The WisdomTree LargeCap Dividend ETF (NYSE:DLN) is meant to track the performance of the largest U.S. dividend-paying stocks. The allure here is that companies able to regularly distribute payouts to shareholders generally present stronger fundamentals with lower risk and potentially higher total returns. Indeed, the fund has a value-tilt while offering a 2.7% yield which is attractive relative to the broader equity market. While the fund benefits from a portfolio built around high-quality stocks, DLN suffers from what we view are structural weaknesses in dividend weighted index tracking methodology. The combination of disappointing performance history and poor risk profile, despite similar exposure to broad index funds, limits DLN’s value in the context of a diversified portfolio. We recommend investors avoid this strategy and look for alternative dividend-focused ETFs.

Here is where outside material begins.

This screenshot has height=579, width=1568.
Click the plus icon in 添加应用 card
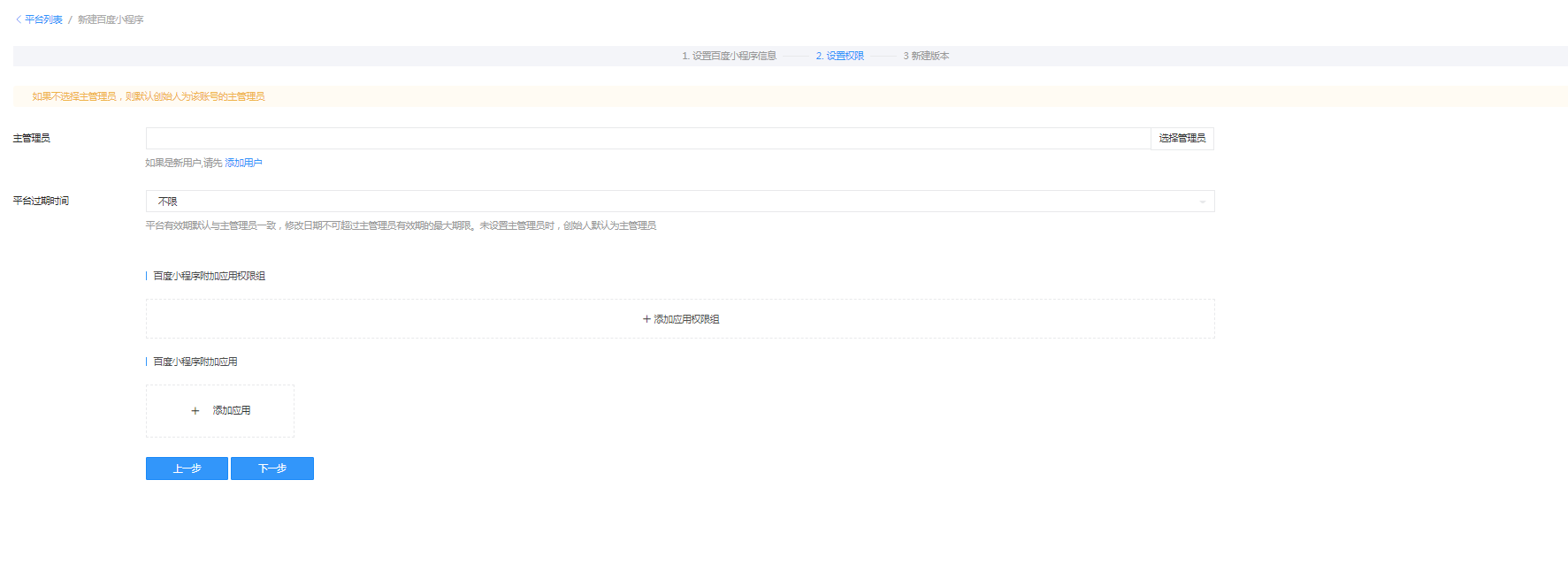click(x=195, y=411)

DLN is designed to track the ‘WisdomTree U.S. LargeCap Dividend Index’ comprised of the 300 largest companies ranked by market capitalization. An important aspect of the tracking index methodology is that holdings are dividend-weighted, which reflects the proportionate share of the projected aggregate year-ahead cash payout for each underlying company based on the most recent distribution.
The result is that Apple Inc. (AAPL) which only yields 0.7%, but distributes over $14 billion in total annual dividends, and Microsoft Corp. (MSFT) paying out $15.1 billion in dividends are the two largest current holdings of the fund. Separately, a high-yield stalwart like AT&T Inc. (T) with a 7.25% yield is among the top holdings as the company’s annual cash distribution of $14.9 billion over the past year is also among the largest in the market.
(Source: data by YCharts/ table by author)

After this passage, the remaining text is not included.